城井1号掩体壕 - 2014.5.27
以前地元ミニ情報でご紹介しましたが、宇佐にはかつて宇佐海軍航空隊が置かれていました。今回はその宇佐海軍航空隊にまつわる戦争遺跡、「城井1号掩体壕」をご紹介します。
水田地帯だったこの地に宇佐海軍航空隊が設立されたのは1939(昭和14)年のことで、当初は搭乗員を養成する訓練部隊でしたが、戦局が悪化した大戦末期には特攻隊の出撃基地になりここから154名の特攻隊員が飛び立っていきました。戦後飛行場は農地に戻り、今はのどかな田園風景が広がっており、これだけを見るとそんなことがあったとは想像し難いですが、点在する掩体壕や滑走路跡の長い直線道路などが戦争の記憶を残しています。
掩体壕(えんたいごう)とは航空機の格納庫の一種で、航空攻撃から機体を守るための、いわば戦闘機のシェルターです。構造は鉄筋コンクリート造りでヴォールト(カマボコ)型やドーム型の形状になっています。太平洋戦争中には各地の飛行場に掩体壕が建設されました。戦後掩体壕の多くは解体されましたが、一部は現在も残っています。自治体が文化財として保存しているものから、民家の倉庫や車庫に使われているものまで、その保存状態は様々です。

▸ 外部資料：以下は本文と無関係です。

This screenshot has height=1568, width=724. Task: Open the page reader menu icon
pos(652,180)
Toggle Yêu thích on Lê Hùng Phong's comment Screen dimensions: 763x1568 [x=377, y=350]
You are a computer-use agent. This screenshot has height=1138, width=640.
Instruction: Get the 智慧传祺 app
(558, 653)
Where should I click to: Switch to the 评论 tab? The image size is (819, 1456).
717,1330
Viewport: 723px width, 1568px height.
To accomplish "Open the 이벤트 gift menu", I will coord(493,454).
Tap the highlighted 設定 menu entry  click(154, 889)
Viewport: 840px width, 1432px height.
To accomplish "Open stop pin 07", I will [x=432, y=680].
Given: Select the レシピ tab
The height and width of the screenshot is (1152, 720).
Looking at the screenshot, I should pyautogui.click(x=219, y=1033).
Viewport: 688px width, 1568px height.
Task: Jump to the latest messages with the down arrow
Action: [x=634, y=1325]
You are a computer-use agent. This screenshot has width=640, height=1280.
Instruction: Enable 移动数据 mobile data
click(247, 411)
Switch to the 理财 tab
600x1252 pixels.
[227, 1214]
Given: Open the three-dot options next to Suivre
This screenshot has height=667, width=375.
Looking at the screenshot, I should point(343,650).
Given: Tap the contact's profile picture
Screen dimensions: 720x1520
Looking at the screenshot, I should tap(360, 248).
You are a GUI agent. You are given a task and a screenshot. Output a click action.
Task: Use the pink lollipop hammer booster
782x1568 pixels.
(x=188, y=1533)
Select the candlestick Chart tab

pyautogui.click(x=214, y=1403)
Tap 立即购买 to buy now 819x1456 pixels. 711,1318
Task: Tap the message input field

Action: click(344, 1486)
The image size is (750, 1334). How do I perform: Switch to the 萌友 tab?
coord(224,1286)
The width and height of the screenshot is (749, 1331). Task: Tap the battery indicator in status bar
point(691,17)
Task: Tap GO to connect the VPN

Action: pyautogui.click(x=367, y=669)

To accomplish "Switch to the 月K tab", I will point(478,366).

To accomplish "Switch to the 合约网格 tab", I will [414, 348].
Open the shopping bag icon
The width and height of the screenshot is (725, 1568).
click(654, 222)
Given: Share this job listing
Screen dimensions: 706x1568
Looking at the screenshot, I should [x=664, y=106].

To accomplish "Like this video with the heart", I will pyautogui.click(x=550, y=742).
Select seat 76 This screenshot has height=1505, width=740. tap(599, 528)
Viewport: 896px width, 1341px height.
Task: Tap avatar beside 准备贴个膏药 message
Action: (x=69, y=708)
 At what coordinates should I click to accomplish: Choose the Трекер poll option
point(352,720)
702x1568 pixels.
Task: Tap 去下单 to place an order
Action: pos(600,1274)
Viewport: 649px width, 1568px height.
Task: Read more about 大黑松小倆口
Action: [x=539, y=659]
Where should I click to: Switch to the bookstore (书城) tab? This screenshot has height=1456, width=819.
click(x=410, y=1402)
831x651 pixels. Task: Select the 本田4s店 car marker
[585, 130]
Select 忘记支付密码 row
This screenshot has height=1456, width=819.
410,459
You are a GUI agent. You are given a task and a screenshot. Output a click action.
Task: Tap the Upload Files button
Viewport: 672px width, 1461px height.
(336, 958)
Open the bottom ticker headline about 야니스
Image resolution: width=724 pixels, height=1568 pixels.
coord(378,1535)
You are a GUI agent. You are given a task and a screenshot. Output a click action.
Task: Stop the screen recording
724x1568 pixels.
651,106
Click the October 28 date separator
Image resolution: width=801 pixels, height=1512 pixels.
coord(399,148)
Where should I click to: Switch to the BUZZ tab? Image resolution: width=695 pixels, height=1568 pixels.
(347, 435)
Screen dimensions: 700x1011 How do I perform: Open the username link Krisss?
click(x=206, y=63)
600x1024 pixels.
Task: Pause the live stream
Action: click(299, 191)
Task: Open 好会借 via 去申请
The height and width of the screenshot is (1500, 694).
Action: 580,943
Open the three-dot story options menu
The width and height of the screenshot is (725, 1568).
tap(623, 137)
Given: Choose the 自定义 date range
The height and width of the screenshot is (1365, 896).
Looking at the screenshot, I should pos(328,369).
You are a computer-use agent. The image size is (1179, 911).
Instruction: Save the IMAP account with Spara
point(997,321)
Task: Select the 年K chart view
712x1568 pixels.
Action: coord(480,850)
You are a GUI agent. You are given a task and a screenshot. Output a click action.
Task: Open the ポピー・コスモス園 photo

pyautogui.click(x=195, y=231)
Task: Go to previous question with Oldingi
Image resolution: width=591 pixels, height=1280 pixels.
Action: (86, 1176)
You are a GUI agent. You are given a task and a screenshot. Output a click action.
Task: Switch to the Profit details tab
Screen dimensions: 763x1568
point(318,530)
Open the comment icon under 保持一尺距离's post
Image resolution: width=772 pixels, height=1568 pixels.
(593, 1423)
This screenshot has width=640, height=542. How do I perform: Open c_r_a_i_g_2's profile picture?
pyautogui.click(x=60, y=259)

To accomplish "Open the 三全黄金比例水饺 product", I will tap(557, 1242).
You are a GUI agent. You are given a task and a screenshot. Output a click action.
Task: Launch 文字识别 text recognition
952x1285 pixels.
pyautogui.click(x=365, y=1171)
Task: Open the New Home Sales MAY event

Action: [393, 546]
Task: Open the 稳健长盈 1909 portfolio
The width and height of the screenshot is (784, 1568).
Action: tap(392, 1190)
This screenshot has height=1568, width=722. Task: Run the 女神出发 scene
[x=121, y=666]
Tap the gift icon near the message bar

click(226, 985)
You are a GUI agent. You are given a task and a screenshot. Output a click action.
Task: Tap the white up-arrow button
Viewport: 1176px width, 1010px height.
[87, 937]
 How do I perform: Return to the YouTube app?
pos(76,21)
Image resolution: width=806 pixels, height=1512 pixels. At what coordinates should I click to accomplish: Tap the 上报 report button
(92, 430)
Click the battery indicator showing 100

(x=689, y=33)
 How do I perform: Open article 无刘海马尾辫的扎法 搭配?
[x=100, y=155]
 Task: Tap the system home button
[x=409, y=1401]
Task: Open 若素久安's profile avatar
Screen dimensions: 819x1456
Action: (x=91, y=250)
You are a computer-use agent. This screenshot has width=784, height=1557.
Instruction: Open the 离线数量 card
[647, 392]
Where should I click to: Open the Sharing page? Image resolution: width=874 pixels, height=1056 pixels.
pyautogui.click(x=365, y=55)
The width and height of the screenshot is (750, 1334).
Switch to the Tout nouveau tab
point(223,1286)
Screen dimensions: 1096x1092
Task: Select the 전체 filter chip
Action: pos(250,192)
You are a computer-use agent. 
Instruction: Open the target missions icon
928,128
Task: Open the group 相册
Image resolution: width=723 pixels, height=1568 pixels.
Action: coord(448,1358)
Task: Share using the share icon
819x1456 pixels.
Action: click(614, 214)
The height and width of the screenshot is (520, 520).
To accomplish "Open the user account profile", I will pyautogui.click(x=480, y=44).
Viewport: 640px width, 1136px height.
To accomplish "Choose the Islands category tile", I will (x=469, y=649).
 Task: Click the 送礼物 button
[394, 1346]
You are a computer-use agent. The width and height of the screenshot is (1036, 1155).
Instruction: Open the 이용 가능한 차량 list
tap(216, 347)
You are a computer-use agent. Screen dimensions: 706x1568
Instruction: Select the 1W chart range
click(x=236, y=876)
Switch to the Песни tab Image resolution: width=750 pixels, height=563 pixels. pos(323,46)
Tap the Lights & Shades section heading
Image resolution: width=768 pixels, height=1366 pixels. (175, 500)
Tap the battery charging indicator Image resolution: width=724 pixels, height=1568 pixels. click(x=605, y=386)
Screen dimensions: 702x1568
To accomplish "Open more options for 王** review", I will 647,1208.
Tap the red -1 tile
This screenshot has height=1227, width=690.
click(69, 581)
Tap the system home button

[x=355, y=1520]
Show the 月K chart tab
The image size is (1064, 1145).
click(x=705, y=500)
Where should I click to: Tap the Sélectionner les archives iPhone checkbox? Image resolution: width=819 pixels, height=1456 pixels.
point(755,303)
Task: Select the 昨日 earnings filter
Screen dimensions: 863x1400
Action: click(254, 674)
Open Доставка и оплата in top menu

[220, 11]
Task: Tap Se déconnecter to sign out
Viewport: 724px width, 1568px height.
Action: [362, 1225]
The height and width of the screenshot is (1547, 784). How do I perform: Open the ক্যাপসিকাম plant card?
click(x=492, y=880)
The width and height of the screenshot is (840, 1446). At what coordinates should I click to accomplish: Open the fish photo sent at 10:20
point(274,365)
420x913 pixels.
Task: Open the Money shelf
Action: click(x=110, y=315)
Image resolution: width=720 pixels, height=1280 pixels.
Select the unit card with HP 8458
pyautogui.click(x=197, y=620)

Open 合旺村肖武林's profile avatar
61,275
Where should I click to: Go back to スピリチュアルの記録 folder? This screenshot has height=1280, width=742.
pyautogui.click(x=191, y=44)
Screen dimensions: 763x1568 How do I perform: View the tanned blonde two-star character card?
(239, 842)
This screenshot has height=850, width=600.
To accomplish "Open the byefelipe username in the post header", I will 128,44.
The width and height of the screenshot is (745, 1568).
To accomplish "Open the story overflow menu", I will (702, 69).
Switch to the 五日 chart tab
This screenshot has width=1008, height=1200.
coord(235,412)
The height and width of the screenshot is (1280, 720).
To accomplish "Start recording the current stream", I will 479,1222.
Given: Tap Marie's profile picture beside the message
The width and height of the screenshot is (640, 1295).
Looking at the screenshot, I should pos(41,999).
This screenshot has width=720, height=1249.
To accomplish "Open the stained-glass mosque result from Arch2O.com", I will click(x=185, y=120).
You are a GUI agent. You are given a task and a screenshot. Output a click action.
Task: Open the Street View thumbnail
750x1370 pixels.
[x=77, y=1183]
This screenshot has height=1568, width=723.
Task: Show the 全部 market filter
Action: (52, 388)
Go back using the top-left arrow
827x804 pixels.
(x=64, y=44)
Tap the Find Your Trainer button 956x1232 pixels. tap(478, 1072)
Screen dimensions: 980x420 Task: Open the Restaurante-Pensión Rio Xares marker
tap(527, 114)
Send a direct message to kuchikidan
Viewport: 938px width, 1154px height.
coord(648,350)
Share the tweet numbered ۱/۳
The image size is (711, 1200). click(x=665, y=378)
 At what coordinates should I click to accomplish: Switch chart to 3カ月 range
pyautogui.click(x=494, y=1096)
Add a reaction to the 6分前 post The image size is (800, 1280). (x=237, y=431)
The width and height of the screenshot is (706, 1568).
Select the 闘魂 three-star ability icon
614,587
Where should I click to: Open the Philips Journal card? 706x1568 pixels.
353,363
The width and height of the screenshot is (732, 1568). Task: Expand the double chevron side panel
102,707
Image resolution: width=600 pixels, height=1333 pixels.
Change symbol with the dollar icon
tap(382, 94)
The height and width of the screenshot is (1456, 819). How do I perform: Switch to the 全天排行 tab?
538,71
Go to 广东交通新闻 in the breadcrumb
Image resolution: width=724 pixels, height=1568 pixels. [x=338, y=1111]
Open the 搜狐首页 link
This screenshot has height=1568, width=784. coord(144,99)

今回ご紹介する城井1号掩体壕は大分宇佐市に現存する「城井掩体壕群」の10基の掩体壕の一つで、とくに建設当時の状態をよく伝える重要な掩体壕として知られており、宇佐市の史跡指定を受けて公園に整備されています。駐車場や説明板の他、戦没者を追悼する慰霊碑もあります。公的に保存されているだけに状態は良好で、戦闘機の主翼と垂直尾翼が格納できるよう設計された開口部の形が明確に分かります。内部には大分県国東沖から引き揚げられた零戦のエンジンが置かれ、その位置に合わせて床に零戦の原寸大シルエットが描かれ、当時の様子を偲ぶよすがとなっています。宇佐に来られた際は、ぜひ一度この掩体壕をごらんください。